Then again, it might be exactly what Miami needs.

The Heat are very difficult to figure out in many respects. When they boarded the plane for the six-hour flight to Portland on Monday morning, they were 25th in the NBA in home winning percentage and 26th in scoring per game, both of which are awful. They're also seventh-best in road winning percentage and third-best in points allowed per game, obviously superb in those areas.

They're also last in the NBA in free-throw shooting, but fourth-best in the league in field goal percentage defense.

Go figure. There's a lot of really good, a lot of really bad, and the result is a 24-27 record with 31 games left.

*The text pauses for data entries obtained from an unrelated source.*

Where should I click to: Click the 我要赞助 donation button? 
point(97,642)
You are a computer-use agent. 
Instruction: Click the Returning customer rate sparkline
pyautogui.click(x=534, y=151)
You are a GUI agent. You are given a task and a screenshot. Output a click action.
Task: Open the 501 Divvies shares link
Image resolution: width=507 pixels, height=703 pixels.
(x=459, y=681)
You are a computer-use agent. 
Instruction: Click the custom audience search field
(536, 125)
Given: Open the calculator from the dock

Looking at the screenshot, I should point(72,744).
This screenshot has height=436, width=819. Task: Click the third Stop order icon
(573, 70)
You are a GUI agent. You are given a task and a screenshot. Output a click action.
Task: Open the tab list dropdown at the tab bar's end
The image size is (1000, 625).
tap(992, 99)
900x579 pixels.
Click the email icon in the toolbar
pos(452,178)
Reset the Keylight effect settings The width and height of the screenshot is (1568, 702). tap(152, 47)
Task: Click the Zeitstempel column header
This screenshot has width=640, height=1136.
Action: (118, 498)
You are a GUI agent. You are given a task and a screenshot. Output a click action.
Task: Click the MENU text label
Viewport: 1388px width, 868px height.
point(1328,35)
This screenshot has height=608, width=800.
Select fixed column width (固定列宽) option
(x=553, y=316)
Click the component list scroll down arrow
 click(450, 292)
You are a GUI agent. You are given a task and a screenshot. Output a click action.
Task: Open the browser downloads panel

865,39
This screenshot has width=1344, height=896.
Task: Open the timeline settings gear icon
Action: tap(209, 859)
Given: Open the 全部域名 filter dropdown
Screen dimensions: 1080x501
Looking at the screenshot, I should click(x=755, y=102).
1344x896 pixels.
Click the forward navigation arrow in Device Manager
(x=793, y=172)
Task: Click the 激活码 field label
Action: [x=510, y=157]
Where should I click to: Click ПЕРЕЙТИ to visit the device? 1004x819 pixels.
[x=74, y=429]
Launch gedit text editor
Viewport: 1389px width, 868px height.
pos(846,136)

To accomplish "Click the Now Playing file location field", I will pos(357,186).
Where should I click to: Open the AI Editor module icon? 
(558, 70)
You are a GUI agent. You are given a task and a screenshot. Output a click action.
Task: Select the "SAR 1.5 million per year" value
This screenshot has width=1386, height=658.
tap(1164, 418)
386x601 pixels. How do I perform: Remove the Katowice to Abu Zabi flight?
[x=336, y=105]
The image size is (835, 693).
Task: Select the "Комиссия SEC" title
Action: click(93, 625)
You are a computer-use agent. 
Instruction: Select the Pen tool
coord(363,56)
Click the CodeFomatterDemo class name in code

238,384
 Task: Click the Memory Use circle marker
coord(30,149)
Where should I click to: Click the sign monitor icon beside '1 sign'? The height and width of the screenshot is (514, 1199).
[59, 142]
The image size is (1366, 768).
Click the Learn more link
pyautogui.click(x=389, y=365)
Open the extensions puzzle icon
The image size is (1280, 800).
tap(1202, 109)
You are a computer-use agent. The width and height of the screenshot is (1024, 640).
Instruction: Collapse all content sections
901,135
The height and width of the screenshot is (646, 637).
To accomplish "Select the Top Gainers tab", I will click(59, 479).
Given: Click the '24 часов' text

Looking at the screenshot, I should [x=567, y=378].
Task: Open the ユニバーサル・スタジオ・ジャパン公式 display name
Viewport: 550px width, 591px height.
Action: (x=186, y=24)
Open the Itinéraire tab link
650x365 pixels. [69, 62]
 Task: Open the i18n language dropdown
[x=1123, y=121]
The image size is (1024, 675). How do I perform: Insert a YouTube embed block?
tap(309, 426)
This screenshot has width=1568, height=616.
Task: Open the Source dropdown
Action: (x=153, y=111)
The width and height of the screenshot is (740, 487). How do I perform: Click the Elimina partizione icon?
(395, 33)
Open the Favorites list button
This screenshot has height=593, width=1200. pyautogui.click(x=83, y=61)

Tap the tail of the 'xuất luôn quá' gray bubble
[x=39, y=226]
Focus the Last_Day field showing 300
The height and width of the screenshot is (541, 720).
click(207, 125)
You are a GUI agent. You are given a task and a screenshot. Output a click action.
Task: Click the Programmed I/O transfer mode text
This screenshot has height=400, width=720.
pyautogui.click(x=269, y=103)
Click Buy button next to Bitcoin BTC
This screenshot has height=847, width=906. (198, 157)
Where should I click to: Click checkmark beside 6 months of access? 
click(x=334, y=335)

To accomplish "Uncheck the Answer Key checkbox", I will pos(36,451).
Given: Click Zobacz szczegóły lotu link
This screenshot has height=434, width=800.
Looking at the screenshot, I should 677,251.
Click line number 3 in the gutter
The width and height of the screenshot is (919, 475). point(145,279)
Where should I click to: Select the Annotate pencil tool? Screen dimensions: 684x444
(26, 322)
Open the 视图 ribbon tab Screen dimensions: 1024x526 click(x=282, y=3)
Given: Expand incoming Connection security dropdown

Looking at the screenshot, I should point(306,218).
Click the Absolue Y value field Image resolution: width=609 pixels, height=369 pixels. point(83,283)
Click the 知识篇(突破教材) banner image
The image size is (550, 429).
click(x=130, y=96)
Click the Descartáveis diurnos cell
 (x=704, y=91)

"Do you want everything laid out perfectly for you in this association? No," Heat coach Erik Spoelstra said. "This league, save for maybe one team, is about is about dealing with adversity, dealing with competition, dealing with things that don't necessarily go your way and seeing how you respond to it collectively, seeing if you can become something new and something better from tough times."

The high-water mark for the Heat this season has been one game over .500 — done on three occasions, at 3-2, 19-18 and 21-20. They're on their fourth different three-game losing streak of the season.

If things don't change in a hurry, it could get much worse.

"If we don't want to go 0-8 in the last eight, then we've got to figure out a way to get out of the rut," Wade said.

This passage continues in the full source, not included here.